- Opening Delimiter -

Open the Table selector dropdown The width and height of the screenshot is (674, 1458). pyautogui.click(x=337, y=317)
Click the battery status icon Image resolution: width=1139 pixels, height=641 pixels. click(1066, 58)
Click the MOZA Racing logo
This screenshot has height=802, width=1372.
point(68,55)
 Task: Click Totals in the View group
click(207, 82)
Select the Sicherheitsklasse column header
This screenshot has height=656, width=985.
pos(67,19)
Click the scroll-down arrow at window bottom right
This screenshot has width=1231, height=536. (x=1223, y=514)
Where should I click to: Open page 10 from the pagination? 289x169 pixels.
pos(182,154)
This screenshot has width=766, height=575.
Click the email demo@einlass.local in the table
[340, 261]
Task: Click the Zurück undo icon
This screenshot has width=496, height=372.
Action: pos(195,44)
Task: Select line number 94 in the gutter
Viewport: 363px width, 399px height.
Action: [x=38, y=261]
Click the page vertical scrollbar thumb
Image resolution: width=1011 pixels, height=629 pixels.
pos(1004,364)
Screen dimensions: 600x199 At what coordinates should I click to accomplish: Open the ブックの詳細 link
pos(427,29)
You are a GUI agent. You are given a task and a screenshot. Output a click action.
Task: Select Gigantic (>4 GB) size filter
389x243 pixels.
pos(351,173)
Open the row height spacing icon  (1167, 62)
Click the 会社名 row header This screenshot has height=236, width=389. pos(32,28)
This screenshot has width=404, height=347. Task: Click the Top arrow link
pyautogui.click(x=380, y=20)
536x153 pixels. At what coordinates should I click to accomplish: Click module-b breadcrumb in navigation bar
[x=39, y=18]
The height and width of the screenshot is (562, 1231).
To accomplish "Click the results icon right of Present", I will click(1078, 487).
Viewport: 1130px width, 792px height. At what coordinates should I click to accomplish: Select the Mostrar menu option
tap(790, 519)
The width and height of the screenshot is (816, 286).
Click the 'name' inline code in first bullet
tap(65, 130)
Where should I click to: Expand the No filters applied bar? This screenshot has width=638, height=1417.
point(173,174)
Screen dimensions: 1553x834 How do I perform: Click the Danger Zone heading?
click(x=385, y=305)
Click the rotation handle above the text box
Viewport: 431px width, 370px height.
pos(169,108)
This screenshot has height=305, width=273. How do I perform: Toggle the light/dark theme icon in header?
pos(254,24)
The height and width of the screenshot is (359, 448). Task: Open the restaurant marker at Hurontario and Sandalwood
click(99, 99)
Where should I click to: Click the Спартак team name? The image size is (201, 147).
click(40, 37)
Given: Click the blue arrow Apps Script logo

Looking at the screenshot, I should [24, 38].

- Closing Delimiter -

__Required work__: The expected output is exactly the lines of the listing above between the line holding "This screenshot has width=496, height=372." and the line holding "You are a GUI", inclusive.

__Answer below__:
This screenshot has width=496, height=372.
Action: pos(195,44)
Task: Select line number 94 in the gutter
Viewport: 363px width, 399px height.
Action: [x=38, y=261]
Click the page vertical scrollbar thumb
Image resolution: width=1011 pixels, height=629 pixels.
pos(1004,364)
Screen dimensions: 600x199 At what coordinates should I click to accomplish: Open the ブックの詳細 link
pos(427,29)
You are a GUI agent. You are given a task and a screenshot. Output a click action.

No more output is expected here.